File photo AAP supremo and Delhi CM Arvind Kejriwal.

File photo AAP supremo and Delhi CM Arvind Kejriwal.

Over the past few years, the AAP has increasingly proved its cheerleaders wrong who thought that it was an alternative to the Congress, even as the latter has always accused it of being the B-Team of the BJP.

The political circles in the national capital have been abuzz ever since Delhi Chief Minister Arvind Kejriwal on Wednesday afternoon expressed his desire to rule as per the principles of Ram Rajya. Participating in a debate in the Delhi Assembly, Kejriwal said that one of his guiding principles would be sending the elderly on free pilgrimage to the Ram Temple being built in Ayodhya on the site of demolished Babri Masjid.

While Kejriwal’s announcements may have come as a surprise to some, those who have followed the origin and politics of the Aam Aadmi Party (AAP) would know that sooner or later this revelation had to happen. Soon after the AAP came to power for the first time in 2013, party’s then leading ideologue Yogendra Yadav was asked about the AAP’s ideological orientation.

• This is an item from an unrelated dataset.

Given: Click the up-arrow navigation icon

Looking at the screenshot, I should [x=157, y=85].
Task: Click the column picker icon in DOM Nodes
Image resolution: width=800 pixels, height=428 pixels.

Yadav in his customary, convoluted argument, laced with sweet inanities, had said that the party was oriented towards ‘people’s welfare’ and no ideology could be an impediment in pursuing the agenda of welfarism. Yadav, Prashant Bhushan and others from the Left have been ousted from the party, so has Kapil Mishra from the Right.

So what’s the ideology of Arvind Kejriwal led-Aam Aadmi Party? The answer could be sheer opportunism and such positioning which would keep it afloat and politically relevant. The developments of the past year would show that the AAP has hopped agendas to suit its need for survival.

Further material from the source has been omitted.